**Given exercise:** In the forum thread on factored cognition, what simple, aligned starting point does IDA scale up?

Something a little unclear to me: do you have a hypothesis that factored cognition is likely to be useful for humans, or is it more like a tool that is intended mainly for AIs? (I have a vague recollection of “the reason this is important is so that you can have very powerful AIs that are only active for a short time, able to contribute useful work but deactivated before they have a chance of evolving in unfriendly directions”)
I have a vague recollection of “the reason this is important is so that you can have very powerful AIs that are only active for a short time, able to contribute useful work but deactivated before they have a chance of evolving in unfriendly directions”
I think that’s somewhat on the right track but I wouldn’t put it quite that way (based on my understanding).
I think it’s not that you have an AI that you don’t want to run for a long time. It’s that you’re trying to start with something simple that is aligned, and then scale it up via IDA. And the simple thing that you start with is a human. (Or an AI trained to mimic a human.) And it’s easier to get training data on what a human will do over the course of 10 minutes than over 10 years. (You can get a lot of 10 minute samples… 10 year samples not so much.)
So the questions are: 1) can you scale up something that is simple and aligned, in a way that preserves the alignment?, and 2) will your scaled up system be competitive with whatever else is out there—with systems that were trained some other way than by scaling up a weak-but-aligned system (and which may be unaligned)?
The Factored Cognition Hypothesis is about question #2, about the potential capabilities of a scaled up system (rather than about the question of whether it would stay aligned). The way IDA scales up agents is analogous to having a tree of exponentially many copies of the agent, each doing a little bit of work. So you want to make sure you can split up work and still be competitive with what else is out there. If you can’t, then there will be strong incentives to do things some other way, and that may result in AI systems that aren’t aligned.
Again, the point is not that you have an ambiguously-aligned AI system that you want to avoid running for a long time. It’s that you have a weak-but-aligned AI system. And you want to make it more powerful while preserving its alignment. So you have it cooperate with several copies of itself. (That’s amplification.) And then you train your next system to mimic that group of agents working together. (That’s distillation.) And then you repeat. (That’s iteration.)
The hope is that by constructing your AI out of this virtual tree of human-mimicking AIs, it’s a little more grounded and constrained. And less likely to do something antithetical to human values than an AI you got by just giving your neural network some objective and telling it to go forth and optimize.
Note that all this is relevant in the context of prosaic AI alignment—aligning AI systems built out of something not-too-different from current ML. In particular, I believe Factored Cognition working well would be a prerequisite for most of the proposals here. (The version of amplification I described was imitative amplification, but I believe the FCH is relevant for the other forms of amplification too.)
That’s my understanding anyway. Would appreciate any corrections from others.
EDIT: On second thought, what you describe sounds a bit like myopia, which is a property that some people think these systems need to have, so your vague recollection may have been more on the right track than I was giving it credit for.
It’s that you’re trying to start with something simple that is aligned, and then scale it up via IDA.

**Raw records:**
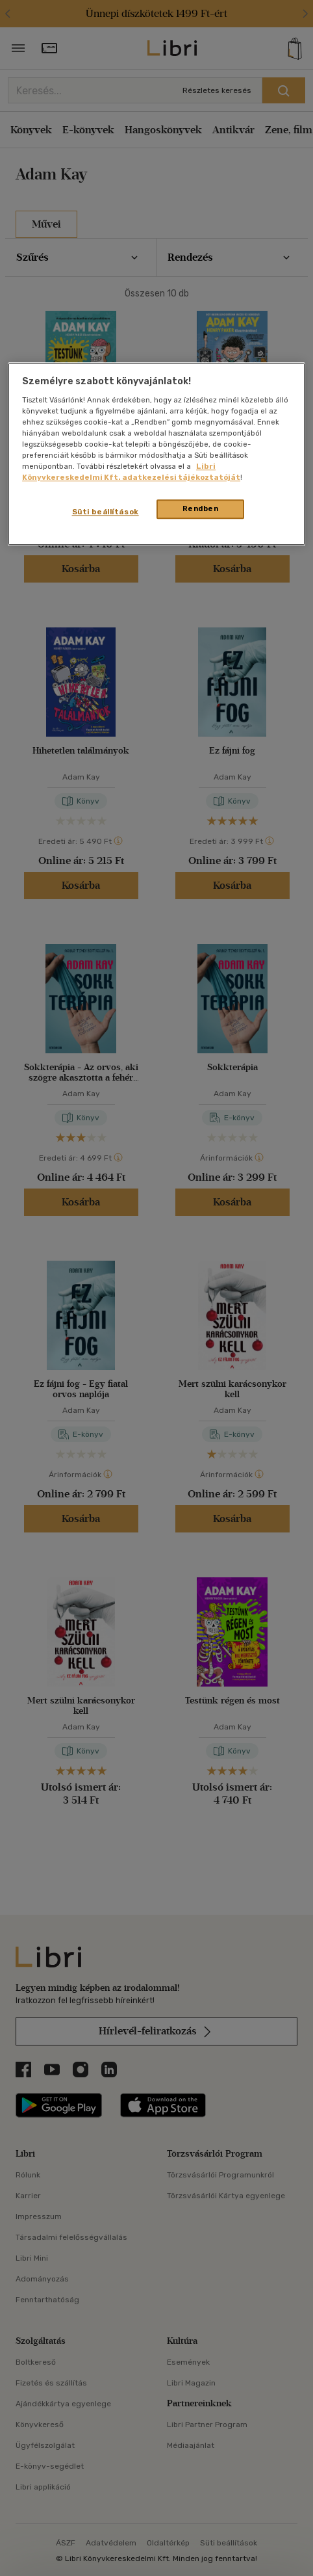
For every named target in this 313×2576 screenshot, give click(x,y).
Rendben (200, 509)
--
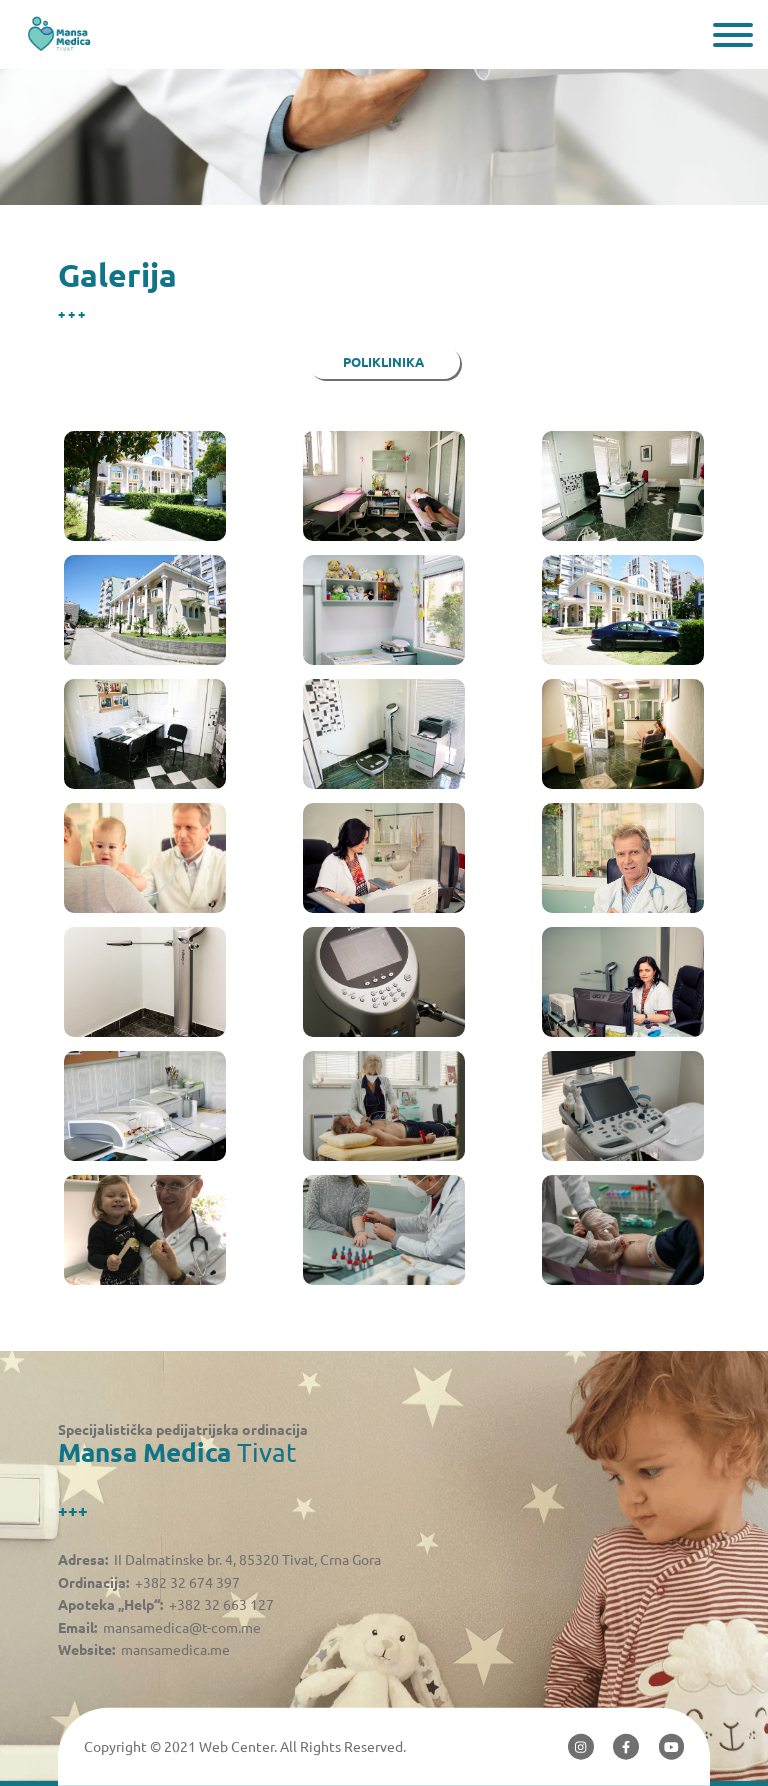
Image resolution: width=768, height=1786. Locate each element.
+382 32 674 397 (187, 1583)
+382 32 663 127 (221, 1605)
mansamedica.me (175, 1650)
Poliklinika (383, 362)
* * *
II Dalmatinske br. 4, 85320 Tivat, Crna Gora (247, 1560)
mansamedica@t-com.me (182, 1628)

**Task solution:** A human, or an AI trained to mimic a human.